In 1998, 15 terminally ill Oregon residents ended their lives with overdoses of medications supplied legally by their physicians. Many more people consider this possibility. This paper examines the ways in which the physician's response to requests for assisted suicide may change in an era of legalization, articulates some of the resulting conceptual challenges, and provides practical advice to physicians facing such requests.
In areas where it is legal, assisted dying becomes one of the many options that can be freely considered for terminally ill patients with extreme suffering. Some patients even view assisted death as a right that can be expected on demand. We consider the ethical implications of disclosing assisted dying to patients as an option of last resort and suggest that physicians working in environments where assisted dying is legal are obliged to do so. However, we conclude that physicians should not encourage patients to hasten death even when practicing in jurisdictions that allow assisted dying.

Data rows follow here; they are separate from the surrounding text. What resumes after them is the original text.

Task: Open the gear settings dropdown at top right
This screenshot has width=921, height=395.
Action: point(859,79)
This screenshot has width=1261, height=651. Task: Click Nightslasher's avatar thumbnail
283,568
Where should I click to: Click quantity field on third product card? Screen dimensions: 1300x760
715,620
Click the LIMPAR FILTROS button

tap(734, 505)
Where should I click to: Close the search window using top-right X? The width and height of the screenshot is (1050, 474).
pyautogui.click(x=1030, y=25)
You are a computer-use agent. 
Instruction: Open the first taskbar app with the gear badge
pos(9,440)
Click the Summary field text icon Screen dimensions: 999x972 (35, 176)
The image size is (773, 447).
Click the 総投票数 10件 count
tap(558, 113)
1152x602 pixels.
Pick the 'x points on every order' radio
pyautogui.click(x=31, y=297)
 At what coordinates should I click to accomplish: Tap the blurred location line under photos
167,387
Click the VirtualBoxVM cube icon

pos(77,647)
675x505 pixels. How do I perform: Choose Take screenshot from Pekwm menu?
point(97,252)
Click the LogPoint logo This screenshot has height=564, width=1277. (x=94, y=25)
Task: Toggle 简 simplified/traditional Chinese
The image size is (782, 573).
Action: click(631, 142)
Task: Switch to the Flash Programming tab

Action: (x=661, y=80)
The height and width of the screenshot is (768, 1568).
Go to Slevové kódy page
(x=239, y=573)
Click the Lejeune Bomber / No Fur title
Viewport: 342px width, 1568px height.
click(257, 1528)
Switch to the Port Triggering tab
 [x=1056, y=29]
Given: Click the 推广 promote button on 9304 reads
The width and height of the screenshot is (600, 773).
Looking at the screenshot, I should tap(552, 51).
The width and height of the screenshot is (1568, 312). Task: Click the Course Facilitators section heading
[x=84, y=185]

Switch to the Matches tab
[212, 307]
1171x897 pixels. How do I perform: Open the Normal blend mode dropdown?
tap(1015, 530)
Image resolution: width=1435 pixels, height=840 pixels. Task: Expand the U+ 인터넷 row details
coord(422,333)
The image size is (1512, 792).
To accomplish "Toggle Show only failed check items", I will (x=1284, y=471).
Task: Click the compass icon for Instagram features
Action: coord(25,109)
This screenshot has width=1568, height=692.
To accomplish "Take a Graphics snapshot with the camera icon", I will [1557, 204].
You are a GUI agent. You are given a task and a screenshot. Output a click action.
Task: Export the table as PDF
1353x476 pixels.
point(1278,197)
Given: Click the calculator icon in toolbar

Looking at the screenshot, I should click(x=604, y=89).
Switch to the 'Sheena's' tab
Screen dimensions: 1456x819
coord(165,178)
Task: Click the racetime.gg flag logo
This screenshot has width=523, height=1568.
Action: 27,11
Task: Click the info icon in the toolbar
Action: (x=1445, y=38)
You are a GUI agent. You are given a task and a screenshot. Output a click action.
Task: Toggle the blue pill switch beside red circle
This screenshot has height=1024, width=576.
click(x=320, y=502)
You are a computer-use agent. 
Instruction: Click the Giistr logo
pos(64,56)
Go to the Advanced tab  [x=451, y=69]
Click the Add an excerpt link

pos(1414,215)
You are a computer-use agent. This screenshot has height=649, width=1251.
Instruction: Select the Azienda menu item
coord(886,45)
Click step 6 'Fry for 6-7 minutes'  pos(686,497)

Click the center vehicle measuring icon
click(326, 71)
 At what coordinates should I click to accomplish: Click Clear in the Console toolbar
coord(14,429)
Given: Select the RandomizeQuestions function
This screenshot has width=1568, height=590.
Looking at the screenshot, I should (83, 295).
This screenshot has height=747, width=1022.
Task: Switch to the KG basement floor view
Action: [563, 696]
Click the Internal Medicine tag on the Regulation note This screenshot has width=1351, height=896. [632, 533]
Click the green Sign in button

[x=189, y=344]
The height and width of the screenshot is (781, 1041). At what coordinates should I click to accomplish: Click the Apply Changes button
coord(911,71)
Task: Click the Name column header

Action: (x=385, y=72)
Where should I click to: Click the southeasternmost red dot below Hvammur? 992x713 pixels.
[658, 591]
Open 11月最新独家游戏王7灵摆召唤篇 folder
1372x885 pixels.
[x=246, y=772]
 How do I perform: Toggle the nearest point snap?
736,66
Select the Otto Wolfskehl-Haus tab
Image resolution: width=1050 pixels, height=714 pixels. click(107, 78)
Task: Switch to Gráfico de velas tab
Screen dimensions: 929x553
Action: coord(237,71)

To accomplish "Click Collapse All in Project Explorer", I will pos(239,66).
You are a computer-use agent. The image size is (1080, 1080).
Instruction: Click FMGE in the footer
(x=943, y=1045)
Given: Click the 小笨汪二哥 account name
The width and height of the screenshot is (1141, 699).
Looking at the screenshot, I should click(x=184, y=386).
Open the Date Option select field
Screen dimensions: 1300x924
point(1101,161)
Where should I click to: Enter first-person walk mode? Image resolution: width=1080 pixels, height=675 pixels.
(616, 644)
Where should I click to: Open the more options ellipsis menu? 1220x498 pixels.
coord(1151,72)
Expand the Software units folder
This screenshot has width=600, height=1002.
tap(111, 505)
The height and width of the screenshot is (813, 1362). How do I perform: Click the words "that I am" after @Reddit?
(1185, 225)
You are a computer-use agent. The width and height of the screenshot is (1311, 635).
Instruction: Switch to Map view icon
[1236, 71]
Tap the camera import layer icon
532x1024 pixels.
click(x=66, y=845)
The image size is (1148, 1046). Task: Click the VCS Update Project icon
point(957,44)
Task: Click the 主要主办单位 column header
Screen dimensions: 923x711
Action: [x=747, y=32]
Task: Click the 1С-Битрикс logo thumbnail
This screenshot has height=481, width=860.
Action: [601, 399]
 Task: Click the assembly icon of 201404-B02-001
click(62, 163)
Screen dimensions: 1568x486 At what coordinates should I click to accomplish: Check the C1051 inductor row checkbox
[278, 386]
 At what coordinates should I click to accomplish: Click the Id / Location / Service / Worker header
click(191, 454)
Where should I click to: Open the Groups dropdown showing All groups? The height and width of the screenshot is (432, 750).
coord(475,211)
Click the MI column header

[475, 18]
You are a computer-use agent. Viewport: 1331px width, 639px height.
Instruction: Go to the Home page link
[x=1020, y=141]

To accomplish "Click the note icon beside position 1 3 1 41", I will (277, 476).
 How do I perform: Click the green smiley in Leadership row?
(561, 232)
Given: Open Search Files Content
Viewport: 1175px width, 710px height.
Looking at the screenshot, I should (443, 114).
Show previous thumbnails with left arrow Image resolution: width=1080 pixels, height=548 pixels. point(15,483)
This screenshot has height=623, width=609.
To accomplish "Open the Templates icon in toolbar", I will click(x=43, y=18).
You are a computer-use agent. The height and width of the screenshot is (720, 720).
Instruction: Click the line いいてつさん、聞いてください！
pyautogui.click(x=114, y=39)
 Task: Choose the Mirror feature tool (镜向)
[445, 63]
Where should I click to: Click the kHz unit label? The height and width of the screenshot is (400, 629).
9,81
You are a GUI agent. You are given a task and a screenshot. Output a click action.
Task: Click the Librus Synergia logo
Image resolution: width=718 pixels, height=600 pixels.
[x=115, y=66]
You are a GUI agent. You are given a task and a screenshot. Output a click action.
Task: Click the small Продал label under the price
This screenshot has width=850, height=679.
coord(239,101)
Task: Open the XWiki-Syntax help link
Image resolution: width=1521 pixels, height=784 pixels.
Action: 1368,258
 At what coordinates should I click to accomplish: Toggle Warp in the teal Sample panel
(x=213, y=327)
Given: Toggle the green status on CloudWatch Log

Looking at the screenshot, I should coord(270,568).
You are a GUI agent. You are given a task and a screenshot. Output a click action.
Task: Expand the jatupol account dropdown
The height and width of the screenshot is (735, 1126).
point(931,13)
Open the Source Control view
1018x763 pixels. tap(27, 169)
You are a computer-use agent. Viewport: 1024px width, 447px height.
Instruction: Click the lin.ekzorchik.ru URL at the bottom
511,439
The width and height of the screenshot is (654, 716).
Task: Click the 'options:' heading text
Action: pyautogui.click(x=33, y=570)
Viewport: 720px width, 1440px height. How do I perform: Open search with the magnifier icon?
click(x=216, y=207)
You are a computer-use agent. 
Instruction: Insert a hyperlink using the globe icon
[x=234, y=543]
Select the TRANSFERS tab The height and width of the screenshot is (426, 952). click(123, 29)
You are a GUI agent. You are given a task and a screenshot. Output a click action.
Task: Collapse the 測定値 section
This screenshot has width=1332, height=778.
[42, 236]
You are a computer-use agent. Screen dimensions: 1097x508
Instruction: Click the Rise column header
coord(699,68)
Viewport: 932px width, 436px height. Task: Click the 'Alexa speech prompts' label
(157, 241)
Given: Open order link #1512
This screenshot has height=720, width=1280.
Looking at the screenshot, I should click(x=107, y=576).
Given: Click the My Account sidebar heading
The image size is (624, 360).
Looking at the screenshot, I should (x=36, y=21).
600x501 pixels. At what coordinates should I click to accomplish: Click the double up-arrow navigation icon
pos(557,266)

Furthermore, without abandoning the model, we suggest that strict informed consent does not fully address patients' needs at this time. Physicians must also focus on patients' broader biopsychosocial concerns and help them identify solutions through empathic listening and emotional support.
We provide a framework and vocabulary for physicians to use when responding to requests for assisted suicide. Physicians should clarify the request, explore and address the patient's concerns, achieve a shared understanding of the goals of treatment, search for less harmful alternatives, express to the patient what they are willing to do, discuss the relevant legal issues, and share their decision making with colleagues.